A review of the records showed that while the CTU Board of Regents in Resolution No. 24 s. 2014 set a graduated rate of development fees dependent on the number of units the student is taking, the CHED UniFAST was charged a fixed rate of P2,750 per student regardless of academic load.

Auditors noted that under the BOR Resolution No. 24, the rate should have been P600 for students with 10 units or lower; P900 for those with 11 to 15 units; P1,150 for those enrolled in 16 to 20 units; and P1,400 for 21 units and above.

While the rules say only First Year students were supposed to be billed P250 for E-Learning fees, non-freshmen students were still billed in CTU’s Cebu City and Main campuses.

Medical fees were charged at P200 instead of P150 while dental fees were collected at P100 instead of just P50.

On the other hand, laboratory fees were discovered to have been charged to students who were not enrolled in any subject that had anything to do with laboratory use.

“Both the UniFAST and the Accounting Office of the CHED Central Office failed to capture those excessive billings because of deficient control mechanisms in place at the time,” the COA pointed out.

It noted that the hundreds of millions in overpayment bared that the CHED-CO Accounting Office failed to conduct “an independent review of the billings prior to payment because they relief on the pre-audit conducted by the UniFAST Secretariat.”
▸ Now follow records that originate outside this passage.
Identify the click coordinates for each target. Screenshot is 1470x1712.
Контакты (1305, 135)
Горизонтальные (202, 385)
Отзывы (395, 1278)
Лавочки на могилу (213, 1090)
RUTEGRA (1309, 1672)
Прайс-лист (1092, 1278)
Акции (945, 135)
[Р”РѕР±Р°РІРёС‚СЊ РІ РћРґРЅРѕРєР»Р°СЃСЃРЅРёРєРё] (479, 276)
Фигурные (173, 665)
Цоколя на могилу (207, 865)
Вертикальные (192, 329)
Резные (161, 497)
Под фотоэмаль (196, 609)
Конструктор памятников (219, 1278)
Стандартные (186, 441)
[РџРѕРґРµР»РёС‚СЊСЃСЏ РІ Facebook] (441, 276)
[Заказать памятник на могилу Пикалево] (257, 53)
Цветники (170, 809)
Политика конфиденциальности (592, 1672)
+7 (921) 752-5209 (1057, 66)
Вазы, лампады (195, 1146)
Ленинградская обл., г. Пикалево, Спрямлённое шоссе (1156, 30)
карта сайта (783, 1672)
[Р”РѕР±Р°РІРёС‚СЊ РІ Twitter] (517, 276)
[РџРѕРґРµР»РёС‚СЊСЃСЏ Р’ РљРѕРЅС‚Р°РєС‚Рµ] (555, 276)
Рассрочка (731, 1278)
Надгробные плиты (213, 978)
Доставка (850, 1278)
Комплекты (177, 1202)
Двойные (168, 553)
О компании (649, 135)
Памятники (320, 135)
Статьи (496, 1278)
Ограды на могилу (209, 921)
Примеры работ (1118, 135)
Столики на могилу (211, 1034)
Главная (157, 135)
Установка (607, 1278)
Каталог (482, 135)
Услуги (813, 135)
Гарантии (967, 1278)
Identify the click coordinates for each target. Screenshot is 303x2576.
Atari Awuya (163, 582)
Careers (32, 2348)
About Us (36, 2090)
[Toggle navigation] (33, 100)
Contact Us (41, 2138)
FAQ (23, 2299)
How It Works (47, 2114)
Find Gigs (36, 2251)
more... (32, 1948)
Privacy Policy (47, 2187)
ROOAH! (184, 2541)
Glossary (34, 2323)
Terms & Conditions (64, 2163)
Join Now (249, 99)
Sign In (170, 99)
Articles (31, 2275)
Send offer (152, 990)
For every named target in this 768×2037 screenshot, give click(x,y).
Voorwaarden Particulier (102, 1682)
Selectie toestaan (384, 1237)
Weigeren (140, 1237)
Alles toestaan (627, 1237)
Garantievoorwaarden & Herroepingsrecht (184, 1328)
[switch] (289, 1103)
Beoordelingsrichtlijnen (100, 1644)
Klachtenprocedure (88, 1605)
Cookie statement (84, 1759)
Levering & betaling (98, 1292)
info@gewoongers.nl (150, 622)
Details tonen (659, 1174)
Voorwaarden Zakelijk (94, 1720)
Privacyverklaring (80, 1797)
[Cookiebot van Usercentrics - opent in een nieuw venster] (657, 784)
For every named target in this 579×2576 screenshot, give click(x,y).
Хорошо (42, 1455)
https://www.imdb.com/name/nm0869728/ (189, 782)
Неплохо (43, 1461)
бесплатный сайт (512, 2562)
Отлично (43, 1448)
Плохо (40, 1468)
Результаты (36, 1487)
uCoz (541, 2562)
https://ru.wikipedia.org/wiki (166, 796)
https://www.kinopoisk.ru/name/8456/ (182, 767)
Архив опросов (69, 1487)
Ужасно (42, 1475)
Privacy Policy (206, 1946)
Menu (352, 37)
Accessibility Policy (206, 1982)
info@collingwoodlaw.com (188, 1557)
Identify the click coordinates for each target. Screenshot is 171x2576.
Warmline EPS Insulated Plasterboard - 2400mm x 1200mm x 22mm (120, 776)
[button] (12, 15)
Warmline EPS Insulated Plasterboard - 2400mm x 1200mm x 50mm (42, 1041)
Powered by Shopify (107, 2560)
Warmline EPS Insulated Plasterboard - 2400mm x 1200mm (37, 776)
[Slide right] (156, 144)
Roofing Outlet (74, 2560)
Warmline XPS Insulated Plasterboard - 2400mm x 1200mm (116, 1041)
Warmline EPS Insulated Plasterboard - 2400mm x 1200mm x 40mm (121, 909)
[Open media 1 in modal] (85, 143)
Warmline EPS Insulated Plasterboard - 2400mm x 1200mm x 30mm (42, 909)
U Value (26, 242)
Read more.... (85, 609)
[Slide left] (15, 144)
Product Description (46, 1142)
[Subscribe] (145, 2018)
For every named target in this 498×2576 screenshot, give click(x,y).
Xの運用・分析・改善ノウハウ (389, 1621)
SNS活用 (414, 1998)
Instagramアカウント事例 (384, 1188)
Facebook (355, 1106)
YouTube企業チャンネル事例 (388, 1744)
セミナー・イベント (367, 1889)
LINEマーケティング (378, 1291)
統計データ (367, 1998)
Other than collecting repayment from the SUCs, the COA likewise recommended that stronger control mechanisms are needed to be instituted at the level of the UniFAST Billing Unit and the Accounting Division of CHED to detect ineligible or excessive fees.

The CHED said it has received a notification from the CTU that conducted its own validation and has filed a request for reconsideration, seeking a reduced amount for repayment at P386.036 million or an adjustment of P116.63 million.